É muito importante que o PS, como partido de esquerda e garante de uma forma humanista de olhar para a sociedade, dos direitos, liberdades e garantias dos cidadãos, obreiro da tolerância e do respeito democráticos, defensor da modernidade e do bem-estar social, se prepare para ser chamado a governar, de novo, em circunstâncias de grande revolta social e penúria económica.
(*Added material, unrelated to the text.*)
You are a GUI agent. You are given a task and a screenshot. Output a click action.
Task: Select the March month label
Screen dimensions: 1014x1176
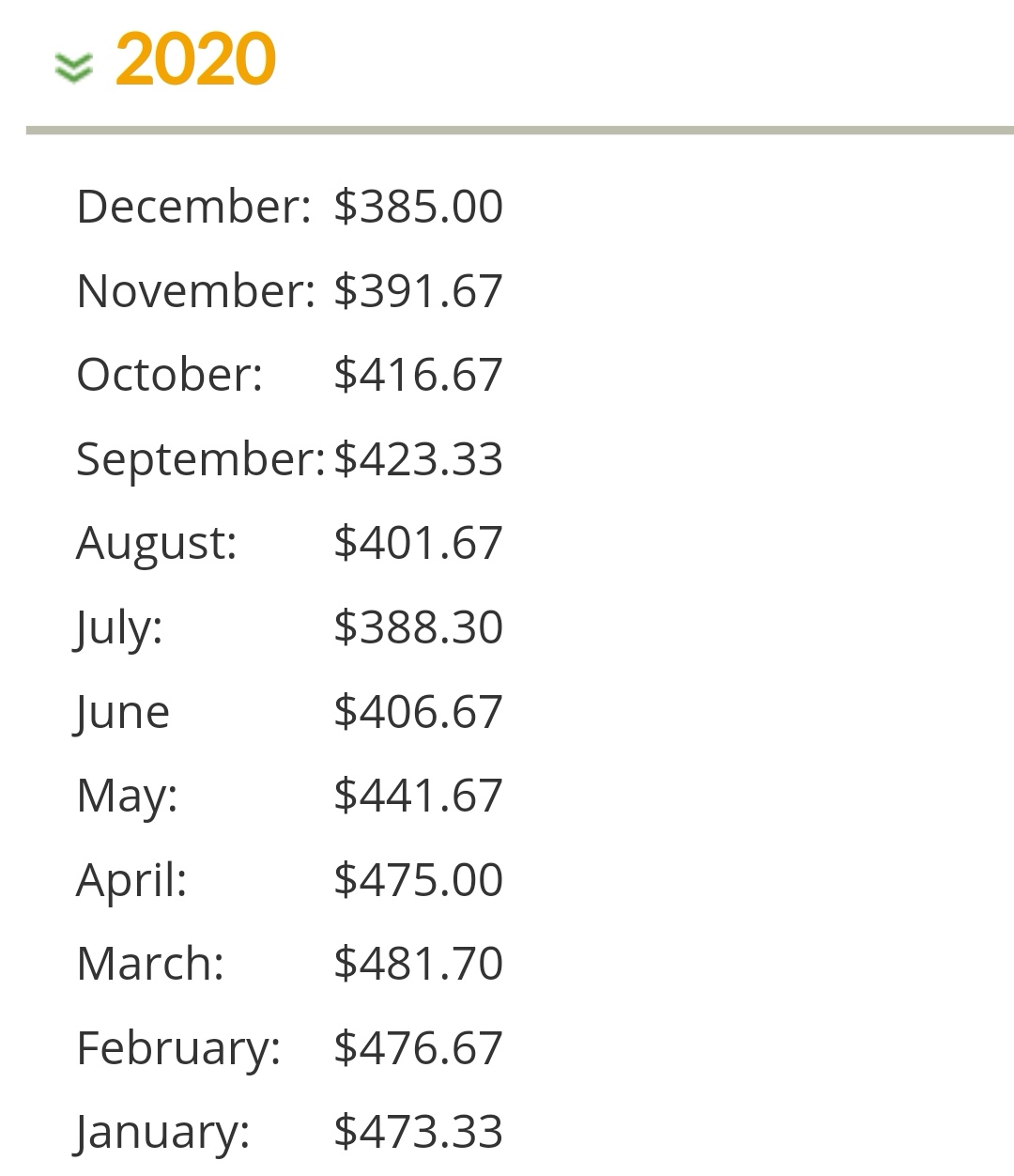pyautogui.click(x=150, y=964)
A subida desta maioria ao poder foi resultado, para além de vários erros do governo anterior, como é óbvio, de campanhas de manipulação informativa, de coligações de interesses que se vai mostrando, à medida que se percebem as falsidades de que o governo se serve para impor o seu modelo económico e social. À medida que o tempo passa vão-se desvendando as consequências da política seguida. Se, tal como tantos tinham avisado e como, parece que já o Primeiro-ministro reconhece, o além do memorando não resultar, será muito provável que a agitação e a instabilidade, frutos do desemprego, pobreza e falta de perspectivas de futuro, provoquem a rotura da coligação governamental e a necessidade de novas eleições.
É indispensável que o PS se defina como alternativa, explique o que faria diferente, mesmo respeitando os acordos com os credores, o que reivindicariam e qual a capacidade para conseguir mudar, nacional e internacionalmente, esta Europa imperial.